The good news is that due to the widespread use of stronger password hashing algorithms to protect data, the time it takes hackers to crack passwords has increased.

“Looking at the data and the increase in time it takes hackers to crack passwords, it could be easy to assume that the cybersecurity industry has made great strides in protecting our data,” said Alex Nette, CEO and co-founder of Hive Systems. “Unfortunately, every time we make it harder for hackers, they find new ways around even the strongest protections. The increased times shown in our 2024 Password Table are promising, but we’re likely to see these times come down again in the near future as computing power increases.”

Last year, research from the Richmond, Va., cybersecurity company found that some 11-character passwords could be cracked instantaneously.

This year’s findings revealed the effectiveness of newer industry-standard password hashing algorithms – like bcrypt – for encrypting passwords in databases. As a result, that same 11-character password takes longer to be cracked.

Though stronger algorithms have made it more challenging to crack passwords, it’s highly unlikely to stay that way, the cybersecurity company said.
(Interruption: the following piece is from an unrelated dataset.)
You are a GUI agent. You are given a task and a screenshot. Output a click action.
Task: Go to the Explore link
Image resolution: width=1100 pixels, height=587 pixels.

“The nice thing about bcrypt is that as computers get faster you just increase the work factor to crack passwords,” said Corey Neskey, VP of Quantitative Risk at Hive Systems. “However at a certain point, the algorithm becomes frustratingly unusable for web applications and websites, and so compromises have to be made – creating opportunities for hackers.”

The most effective data protection includes multi-factor authentication and a password manager with random, complex passphrases.

Multi-factor authentication – a generally free cybersecurity tool that requires a multi-step process to log into online accounts – ensures that any login is approved by the owner of the account, Hive Systems said.

Because of publicly available artificial intelligence tools, a second step requiring the personal action of a user to confirm their identity is the best way to keep account information safe, the company recommended.

The use of a password manager for creating and storing passwords also significantly increases the safety and security of passwords, it added. A caveat is that the passwords will continue to become less and less secure as hacking techniques become more sophisticated.